_Activity_:
Give an exact transcription limited to the lines from the one with "Task: Select the" through the end of the entries, including both; no pictures belong in it.

(Stored items from a collection)

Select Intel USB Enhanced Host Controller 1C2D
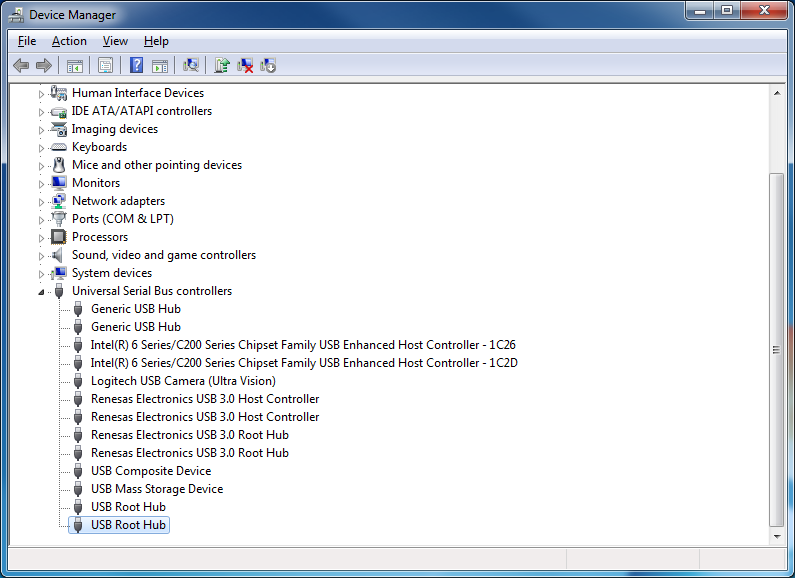795x578 pixels. click(304, 363)
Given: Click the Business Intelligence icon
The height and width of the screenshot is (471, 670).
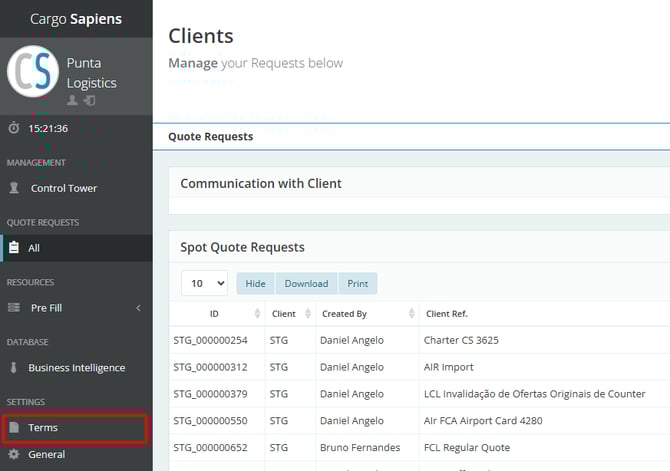Looking at the screenshot, I should click(14, 368).
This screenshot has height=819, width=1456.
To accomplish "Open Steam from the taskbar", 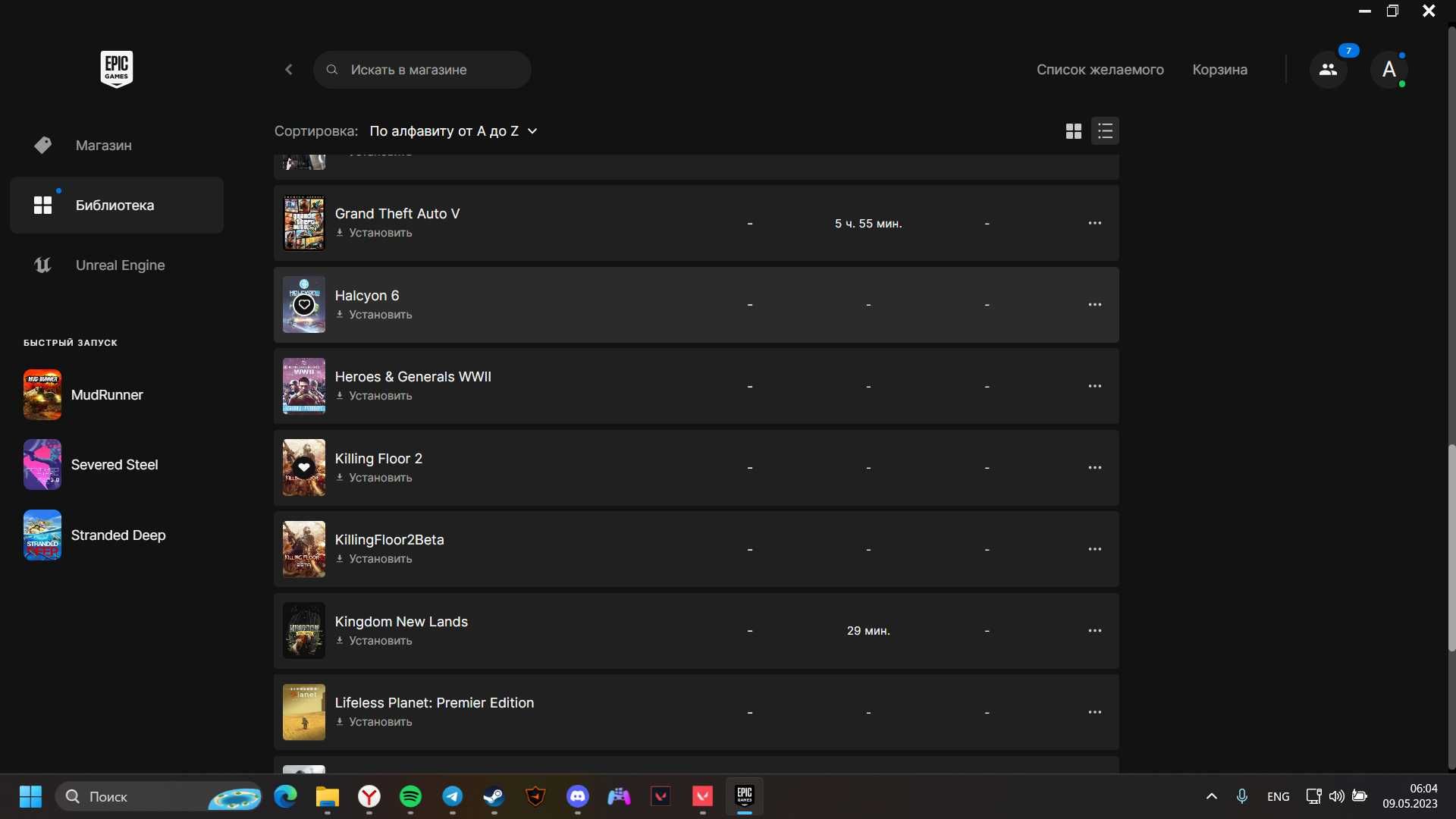I will tap(494, 796).
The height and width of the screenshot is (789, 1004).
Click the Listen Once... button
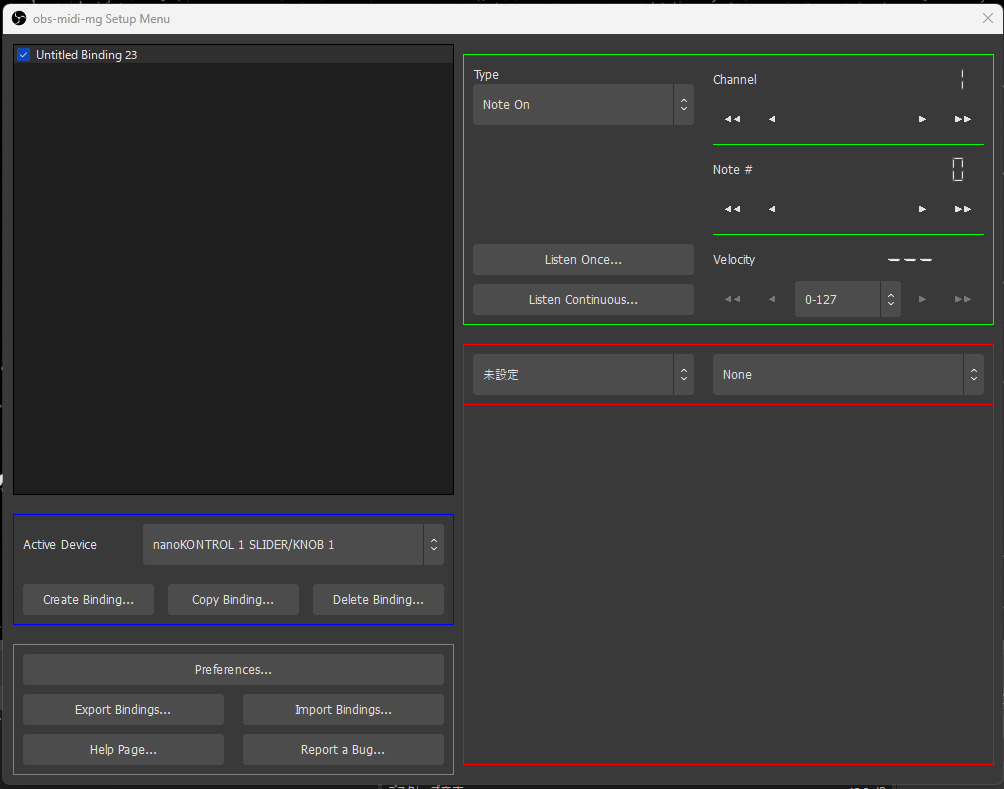[x=583, y=260]
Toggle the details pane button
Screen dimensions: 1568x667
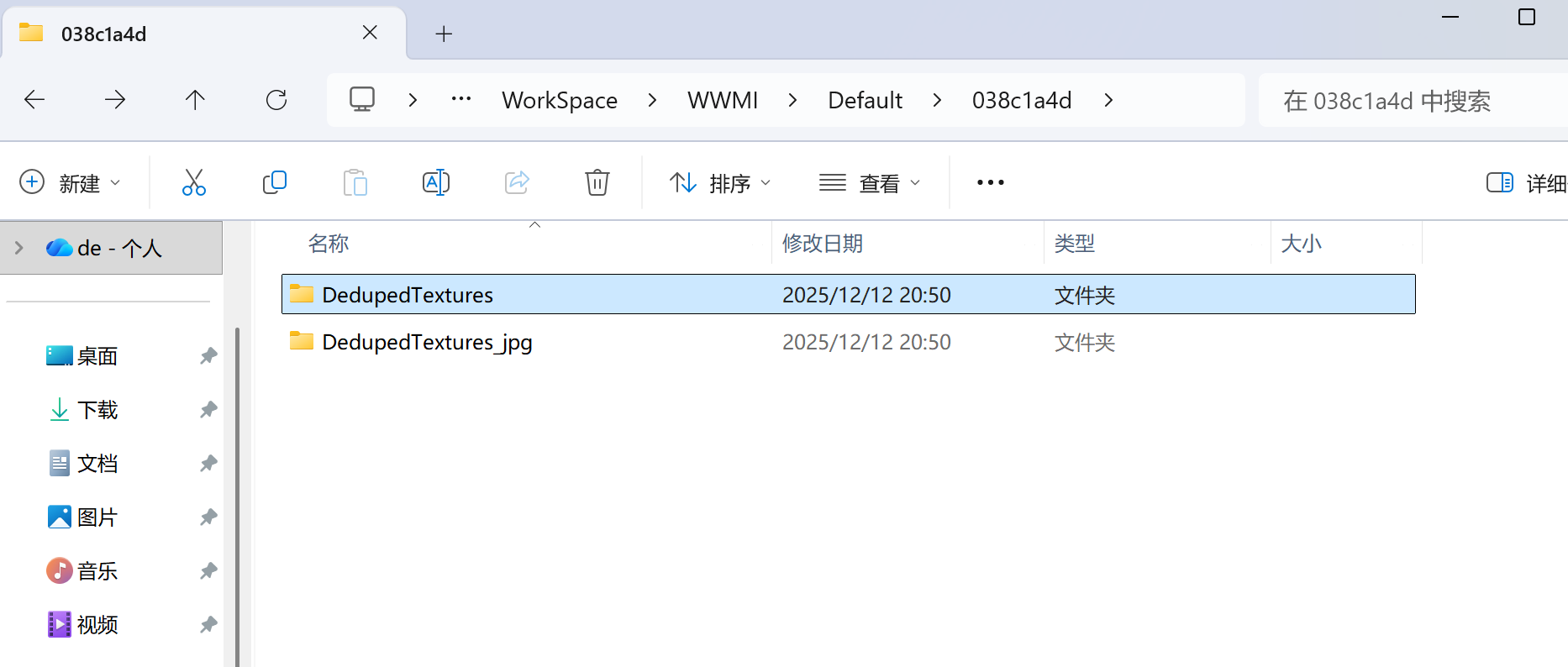pyautogui.click(x=1524, y=182)
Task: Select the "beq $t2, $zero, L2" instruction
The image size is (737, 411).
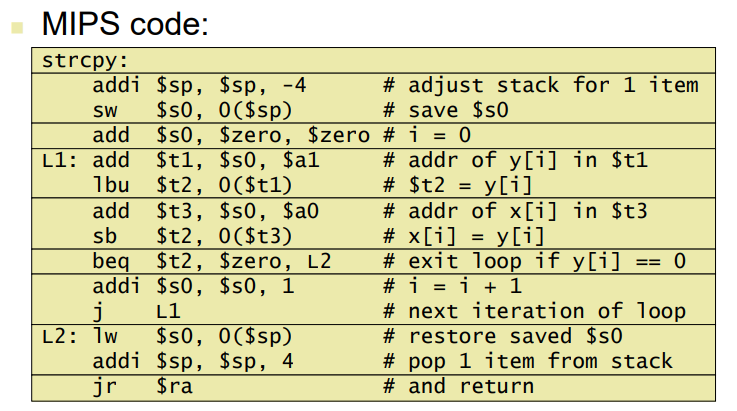Action: [211, 261]
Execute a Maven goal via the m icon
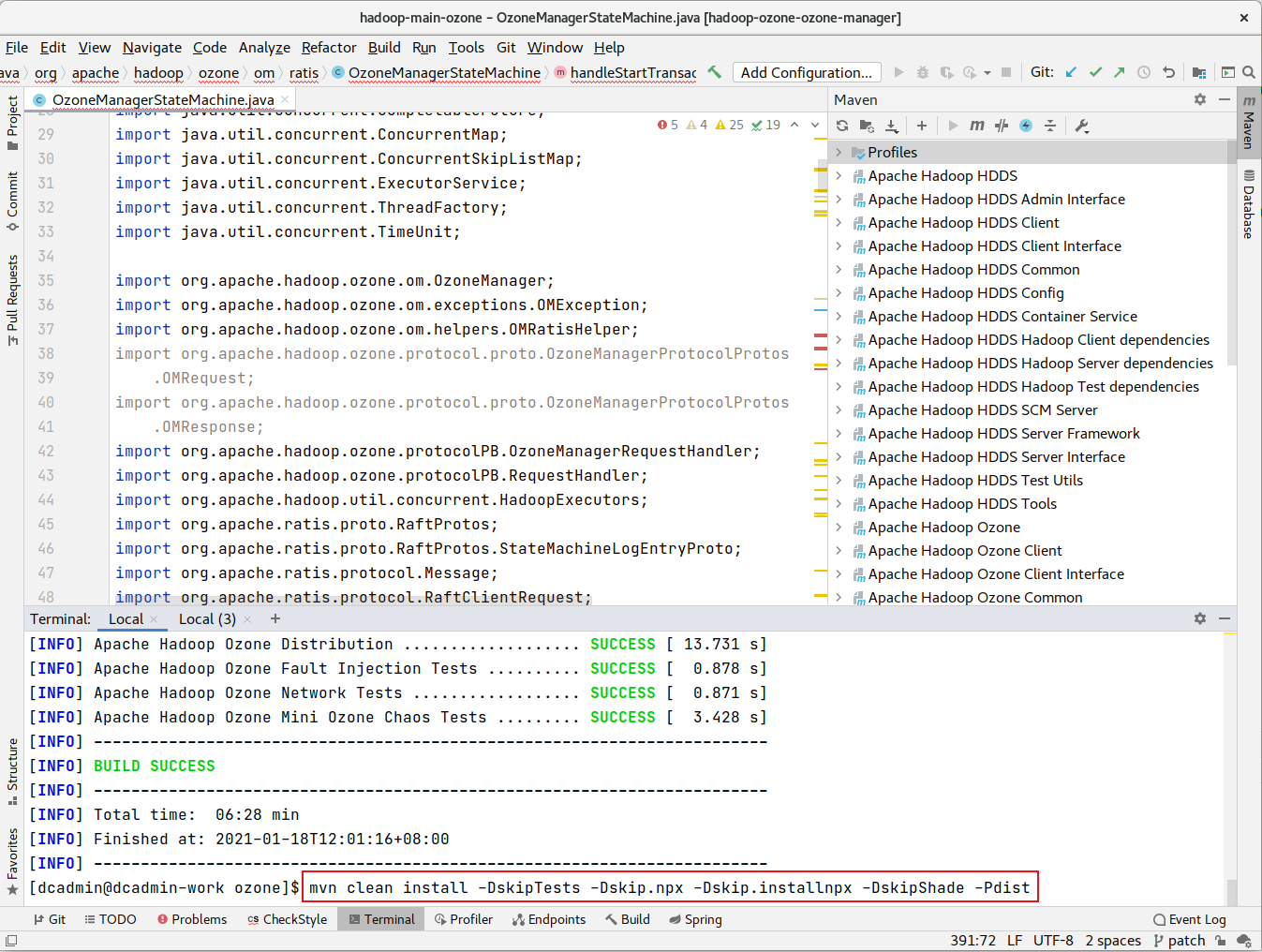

_Problem solution_:
Task: Select the "beq $t2, $zero, L2" instruction
The image size is (737, 411).
Action: [211, 261]
Execute a Maven goal via the m icon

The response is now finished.